10 hal yang wajib diperhatikan saat membuat CV agar terbaca sistem ATS

Jika diibaratkan, menyiapkan CV mirip dengan persiapan melamar doi di depan calon mertua. Sebisa mungkin kamu menunjukkan impresi yang bagus dan menarik sehingga calon mertua yakin kamu adalah satu-satunya sosok yang layak untuk menjadi pendamping hidup anaknya. Sama halnya dengan membuat CV nih, demi membuat HR jatuh hati, kamu pasti tampil seatraktif mungkin sebagai pencari kerja yang berkompeten.

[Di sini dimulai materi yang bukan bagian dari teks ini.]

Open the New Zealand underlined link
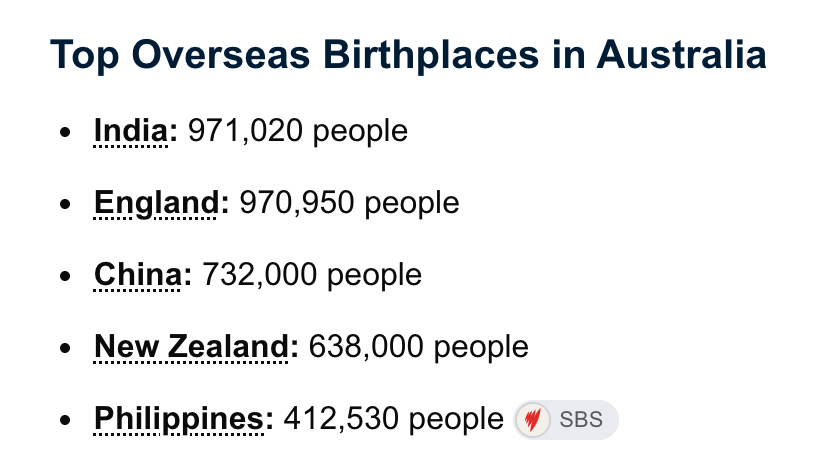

Namun, tahukah kamu kalau CV bisa aja langsung gugur sebelum HR melihatnya? Bayangkan, kamu udah merancang isi CV dengan penuh pertimbangan, memasukkan pengalaman kerja atau organisasi, bahkan sesederhana kata-katanya pun kamu susun dengan sangat teliti. Desain CV? Nggak main-main. Kamu sengaja memilih warna atau simbol yang kira-kira menonjol untuk memberi kesan berbeda.

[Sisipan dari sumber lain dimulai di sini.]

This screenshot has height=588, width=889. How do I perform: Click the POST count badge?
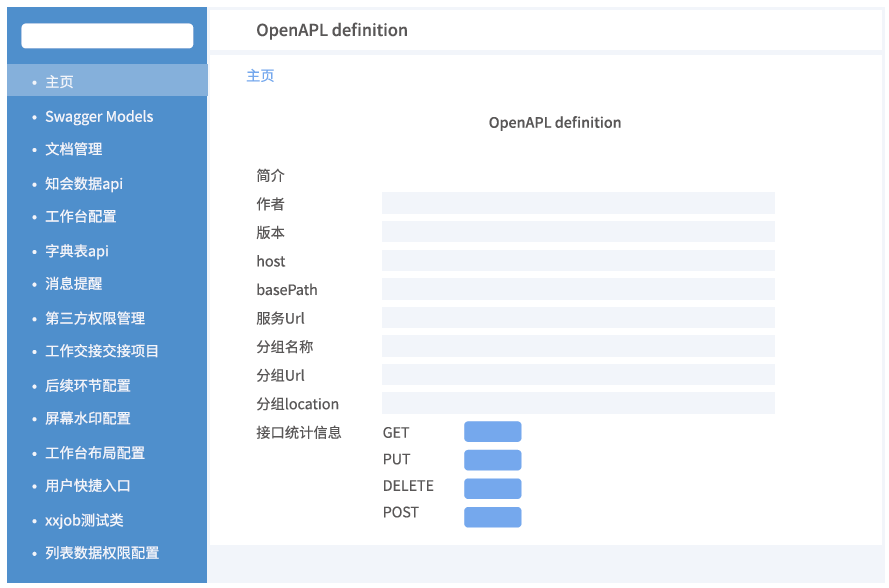click(492, 517)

Kalau menengok persiapanmu yang maksimal, wajar bila kamu percaya diri. Sayangnya, semua persiapan itu bukan jaminan CV bakal lolos penilaian. Bukan gara-gara kamu kurang memenuhi syarat atau CV jelek, tapi karena nggak lolos screening ATS. Simpelnya sih, CV-mu nggak ATS friendly.

Hah?! Apa itu ATS?

Kok ATS bisa dipakai untuk menyeleksi CV pelamar kerja?

Bagaimana cara bikinnya?

Sebenarnya, ATS bukan hal baru di dunia kerja, terutama di kalangan HR. Namun, perihal ATS memang masih jarang diketahui para pelamar kerja. Makanya, nggak sedikit CV yang tersingkir lebih dulu karena nggak memenuhi ketentuan sistem.

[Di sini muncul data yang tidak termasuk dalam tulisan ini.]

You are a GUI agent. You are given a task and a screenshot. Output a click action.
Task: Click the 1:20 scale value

Kamu nggak pengin, kan, CVmu terdepak begitu aja karena nggak lolos sistem ini? Nah, Hipwee Premium udah menyiapkan ulasannya secara lengkap dan eksklusif untukmu. Simak, yuk!

ADVERTISEMENTS

Mengenal lebih dekat dengan ATS biar makin paham bagian CV yang perlu kamu sesuaikan

CV ATS Friendly

Urutan CV dalam sistem ATS | Illustration by Hipwee

Sekitar 95% perusahaan yang masuk daftar majalah Fortune disebut-sebut telah menggunakan ATS. Perusahaan besar di Indonesia, konon katanya, juga udah mengaplikasikan Applicant Tracking System (ATS) ini untuk menyeleksi ribuan CV yang masuk. Sekalipun tidak, beberapa perusahaan mengembangkan sistem lain yang cara kerjanya sama dengan ATS, seperti yang diterapkan TopKarir.